___ 提供された抜粋

SAN ボリューム・コントローラー・ソフトウェアのアップグレード

SAN ボリューム・コントローラー・ソフトウェアは、日常の操作を行う間にアップグレードできます。

しかし、ソフトウェア・アップグレード処理の間にパフォーマンスは低下します。 ソフトウェアのアップグレードの間は、次のコマンドのみ実行することができます。
  • すべての svcinfo コマンド
  • svctask rmnode
重要:
  • SAN ボリューム・コントローラー・コンソールを アップグレードしてから、 SAN ボリューム・コントローラー・ソフトウェアをアップグレードしてください。
  • ソフトウェアのアップグレードを適用するために要する時間はまちまちです。 マルチパス・ソフトウェアをリカバリーするために 30 分の遅延が設けられているので、少なくとも 1 時間は見込んでおいてください。

SAN ボリューム・コントローラー とその接続アダプターのソフトウェアおよびマイクロコードは、単一パッケージとしてテストされ、リリースされます。パッケージ番号はリリースが新しくなるたびに増えていきます。 パッケージには、Linux®、Apache、および SAN ボリューム・コントローラー のソフトウェアが組み込まれています。

______
___ 抽出データ

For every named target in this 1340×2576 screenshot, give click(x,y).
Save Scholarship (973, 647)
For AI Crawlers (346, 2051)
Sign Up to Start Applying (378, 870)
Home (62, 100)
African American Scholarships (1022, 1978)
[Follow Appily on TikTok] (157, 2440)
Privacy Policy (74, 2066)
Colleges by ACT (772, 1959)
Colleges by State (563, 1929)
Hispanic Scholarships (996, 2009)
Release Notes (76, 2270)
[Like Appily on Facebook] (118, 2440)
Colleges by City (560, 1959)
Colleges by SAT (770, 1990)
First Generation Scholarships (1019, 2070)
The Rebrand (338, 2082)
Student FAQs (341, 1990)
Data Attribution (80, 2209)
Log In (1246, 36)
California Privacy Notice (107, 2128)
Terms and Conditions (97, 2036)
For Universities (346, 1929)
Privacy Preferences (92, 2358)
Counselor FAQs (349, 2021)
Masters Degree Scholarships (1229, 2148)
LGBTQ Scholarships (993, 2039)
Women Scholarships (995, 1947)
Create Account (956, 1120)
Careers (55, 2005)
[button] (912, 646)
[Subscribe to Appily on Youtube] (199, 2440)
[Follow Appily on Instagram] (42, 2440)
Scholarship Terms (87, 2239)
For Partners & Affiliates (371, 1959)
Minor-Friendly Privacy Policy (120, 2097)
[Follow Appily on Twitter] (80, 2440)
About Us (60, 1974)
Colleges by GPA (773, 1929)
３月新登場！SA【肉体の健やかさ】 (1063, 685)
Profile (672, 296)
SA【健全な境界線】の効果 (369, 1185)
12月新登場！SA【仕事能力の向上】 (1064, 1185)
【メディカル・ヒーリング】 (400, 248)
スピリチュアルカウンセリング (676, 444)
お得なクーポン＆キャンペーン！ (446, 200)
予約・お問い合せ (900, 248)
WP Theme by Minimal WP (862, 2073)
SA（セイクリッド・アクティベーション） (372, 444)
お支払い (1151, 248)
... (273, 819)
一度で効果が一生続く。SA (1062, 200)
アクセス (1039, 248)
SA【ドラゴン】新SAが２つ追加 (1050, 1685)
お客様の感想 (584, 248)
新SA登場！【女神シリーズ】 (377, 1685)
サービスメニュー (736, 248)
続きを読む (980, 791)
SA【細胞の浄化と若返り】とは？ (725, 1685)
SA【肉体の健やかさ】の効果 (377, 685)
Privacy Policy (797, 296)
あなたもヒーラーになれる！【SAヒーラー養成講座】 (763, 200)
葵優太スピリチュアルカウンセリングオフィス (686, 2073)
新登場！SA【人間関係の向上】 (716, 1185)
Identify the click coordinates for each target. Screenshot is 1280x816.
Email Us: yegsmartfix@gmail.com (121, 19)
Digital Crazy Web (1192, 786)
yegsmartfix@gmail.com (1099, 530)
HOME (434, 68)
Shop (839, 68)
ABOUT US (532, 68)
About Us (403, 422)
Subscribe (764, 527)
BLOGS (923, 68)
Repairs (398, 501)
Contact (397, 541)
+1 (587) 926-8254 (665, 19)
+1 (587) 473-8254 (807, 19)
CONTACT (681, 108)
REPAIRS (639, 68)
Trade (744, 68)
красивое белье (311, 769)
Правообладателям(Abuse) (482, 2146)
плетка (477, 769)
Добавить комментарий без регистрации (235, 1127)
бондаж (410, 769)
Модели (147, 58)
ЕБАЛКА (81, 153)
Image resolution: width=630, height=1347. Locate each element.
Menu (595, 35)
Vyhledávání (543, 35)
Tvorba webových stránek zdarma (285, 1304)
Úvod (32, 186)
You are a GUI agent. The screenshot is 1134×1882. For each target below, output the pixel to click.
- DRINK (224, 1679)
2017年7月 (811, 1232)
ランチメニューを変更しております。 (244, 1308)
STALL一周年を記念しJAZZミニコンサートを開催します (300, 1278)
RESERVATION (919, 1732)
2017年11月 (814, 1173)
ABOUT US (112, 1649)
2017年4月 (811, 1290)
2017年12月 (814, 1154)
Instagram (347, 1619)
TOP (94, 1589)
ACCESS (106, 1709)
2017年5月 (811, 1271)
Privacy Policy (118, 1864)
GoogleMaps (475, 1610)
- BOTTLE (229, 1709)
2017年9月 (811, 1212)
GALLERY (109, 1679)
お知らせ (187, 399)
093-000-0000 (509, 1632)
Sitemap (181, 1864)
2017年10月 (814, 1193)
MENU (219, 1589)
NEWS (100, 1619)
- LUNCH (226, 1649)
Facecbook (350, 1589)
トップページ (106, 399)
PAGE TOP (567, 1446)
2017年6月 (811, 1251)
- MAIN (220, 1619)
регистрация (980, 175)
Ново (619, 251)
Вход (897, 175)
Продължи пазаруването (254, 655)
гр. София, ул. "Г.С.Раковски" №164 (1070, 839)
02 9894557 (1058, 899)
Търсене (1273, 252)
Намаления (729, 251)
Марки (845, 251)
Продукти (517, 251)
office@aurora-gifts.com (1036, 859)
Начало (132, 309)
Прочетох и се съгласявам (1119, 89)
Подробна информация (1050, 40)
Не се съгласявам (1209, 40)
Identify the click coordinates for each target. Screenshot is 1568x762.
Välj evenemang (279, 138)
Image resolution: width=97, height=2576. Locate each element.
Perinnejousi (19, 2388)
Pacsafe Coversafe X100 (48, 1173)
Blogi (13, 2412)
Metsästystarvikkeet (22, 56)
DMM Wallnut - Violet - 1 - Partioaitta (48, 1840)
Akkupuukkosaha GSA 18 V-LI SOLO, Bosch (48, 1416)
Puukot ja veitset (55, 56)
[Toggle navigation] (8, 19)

______

→ **必須タスク**
**a.** ソフトウェア・アップグレードの抜粋のうち、「しかし、ソフトウェア・アップ」から「アップグレードしてから、 SAN ボリューム・コントローラー・ソフトウェアをアップグレードしてください。」までの部分を一字一句違えずに書き写してください。
**b.** ソフトウェア・アップグレードの抜粋によると、アップグレードの適用には少なくともどれくらいの時間を見込んでおくべきですか？
**c.** ソフトウェア・アップグレードの抜粋で「SAN ボリューム・コントローラー とその接続アダプター」で始まる段落を、主な事実を残したまま箇条書きにまとめてください。
項目を参照する必要はありません。

→ **結果**
**a.**
しかし、ソフトウェア・アップグレード処理の間にパフォーマンスは低下します。 ソフトウェアのアップグレードの間は、次のコマンドのみ実行することができます。
  • すべての svcinfo コマンド
  • svctask rmnode
重要:
  • SAN ボリューム・コントローラー・コンソールを アップグレードしてから、 SAN ボリューム・コントローラー・ソフトウェアをアップグレードしてください。

**b.** 少なくとも 1 時間です。

**c.**
- SAN ボリューム・コントローラーとその接続アダプターのソフトウェアおよびマイクロコードは、単一パッケージとしてテスト・リリースされる
- パッケージ番号はリリースが新しくなるたびに増える
- パッケージには Linux®、Apache、SAN ボリューム・コントローラーのソフトウェアが組み込まれている